As far as he knew, he hadn’t tossed a coin into an enchanted well, procured a potion from a witch, or fondled a lamp of mysterious provenance. But he could think of no other plausible explanation for these miraculous turns of events, so maybe he’d missed something.

Most importantly, Callie had stopped crying, and that was enough to set his world aright once more. He could wait for clarity on everything else.

That said, he should probably determine a few key facts before they proceeded.

“Let me make sure I understand the situation.” He leaned against his hybrid’s sun-heated hood in the stifling humidity of the library lot. “Next week, we’re flying to three islands for one night each. And then we’ll choose one of those islands for the last three nights of our trip.”

She nodded. “Whichever one is our favorite.”

“And HATV will film us in the belief that we’re a couple.”

Her nod was a bit more tentative that time. “Yes.”

“Did we…” He hated to ask. It made him sound like a dunce, and he didn’t think even he could have missed such a crucial development. But he needed to know for sure. “Did we agree to date at some point?”

If so, he had no memory of it happening. And when Callie spoke to him, looked at him, or hell, just breathed in his general direction, she captured his full and utterly devoted attention in a way no other woman ever had.

So he’d probably remember if they’d talked about dating.

Callie was shaking her head so hard, she had to be giving herself a headache. “No. No. God, no. You were just nearby, single, and on vacation next week, so I thought you’d be a good candidate for the job.”

Too bad. Learning that he’d won her affections while in a fugue state of some sort would have been convenient. But no matter. He had a week to do the job while completely conscious.

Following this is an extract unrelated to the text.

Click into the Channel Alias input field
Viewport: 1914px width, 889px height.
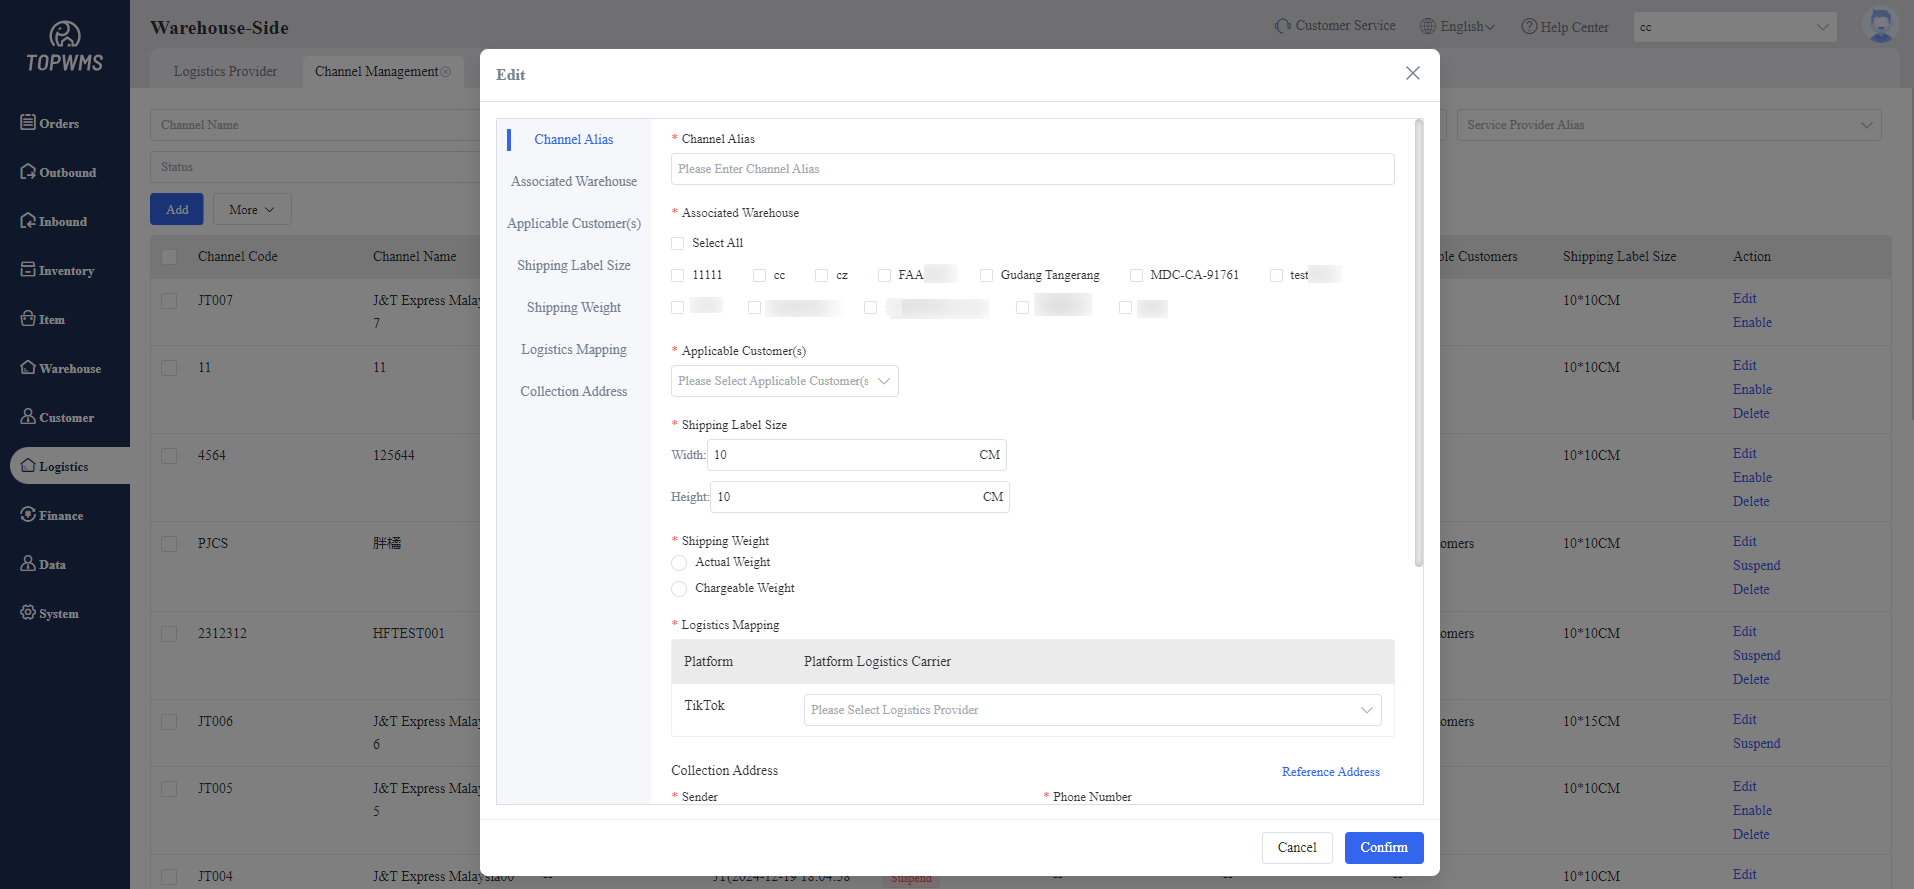click(x=1032, y=169)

“Thomas…” She was nibbling on that plump lower lip, a signature gesture that had caused him to fumble various writing implements over the past six months. “I should’ve asked you before saying anything to them. But I just”—her inhalation turned shaky, her eyes shiny, and he would have torn apart the concrete parking lot with his bare hands to assuage her distress—“I just need this vacation. So badly. Can you possibly play along with me? Or did you already have plans? I know this was meant to be your summer break.”

“I wasn’t doing anything important.” He shrugged. “I’d planned to read about American aviation during the Great Depression, but that can wait.”

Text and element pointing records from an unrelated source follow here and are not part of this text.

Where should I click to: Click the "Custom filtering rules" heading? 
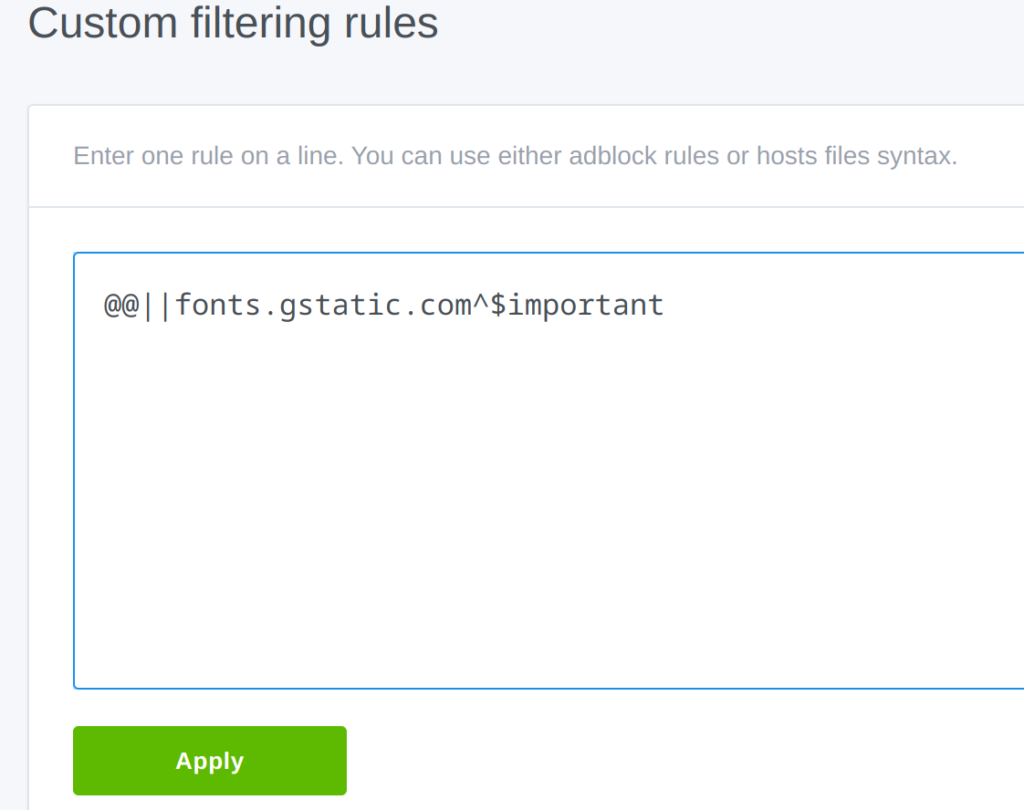tap(233, 22)
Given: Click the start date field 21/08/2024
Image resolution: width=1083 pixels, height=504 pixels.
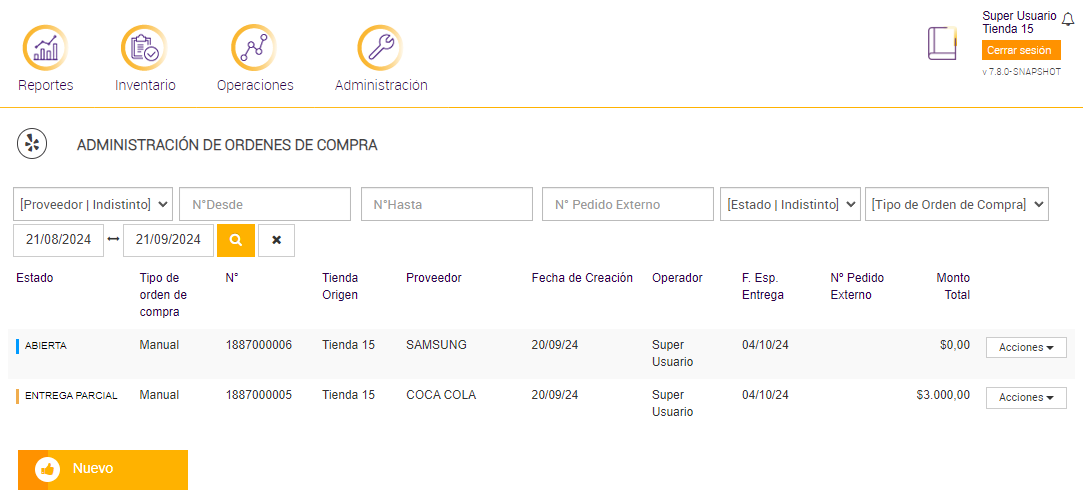Looking at the screenshot, I should [58, 240].
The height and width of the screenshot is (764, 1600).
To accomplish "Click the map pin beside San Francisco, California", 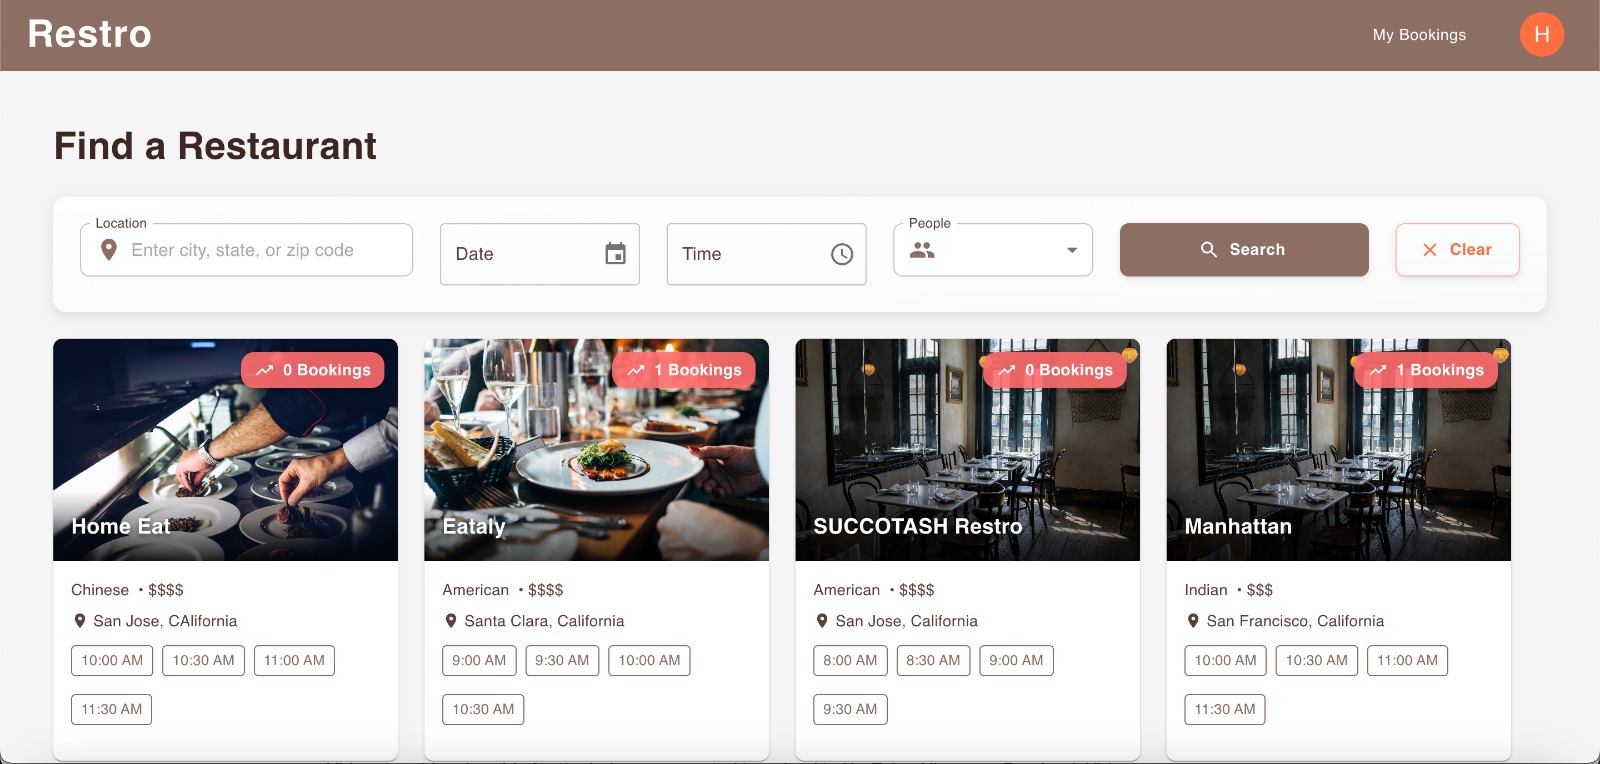I will [x=1193, y=621].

Her eyes grew bright in a different, better way. “Last year, I read East to the Dawn, and I really appreciated Butler’s discussion of Amelia Earhart’s—” She stopped herself. “Never mind. That’s not the point right now. Are you really agreeing to go along with my stupid plan?”

“Not stupid.” Reaching out, he touched her elbow. Just for a moment, through the silky barrier of her blouse, but the contact still dizzied him. “Ingenious, given the urgency of the situation. And yes, I’m agreeing to your plan.”

Her lips parted, and she stared up at him for a moment. “I can’t believe you said yes.”

Any opportunity he could find to spend time with her, he’d take. Even if it meant relinquishing his favorite morning shifts to work in the afternoons and evenings. Even if it meant attending work gatherings at noisy, overcrowded bars. Even if it meant spending a week on camera and possibly making a fool of himself in front of a cable-television-viewing audience.

When Callie Adesso began working at the CMRL, the axis of his life shifted. From what he could tell, that shift appeared absolute and irrevocable.

And she’d been dating another man the entire time they’d known one another, until now.

If that relationship had been going awry for quite some time, as she’d said, maybe that would explain her seeming unhappiness the last few months. Because she didn’t smile at him the same way she once did, and they didn’t laugh and talk before or after their shifts anymore.

He hadn’t understood it. But maybe this unexpected trip would explain everything.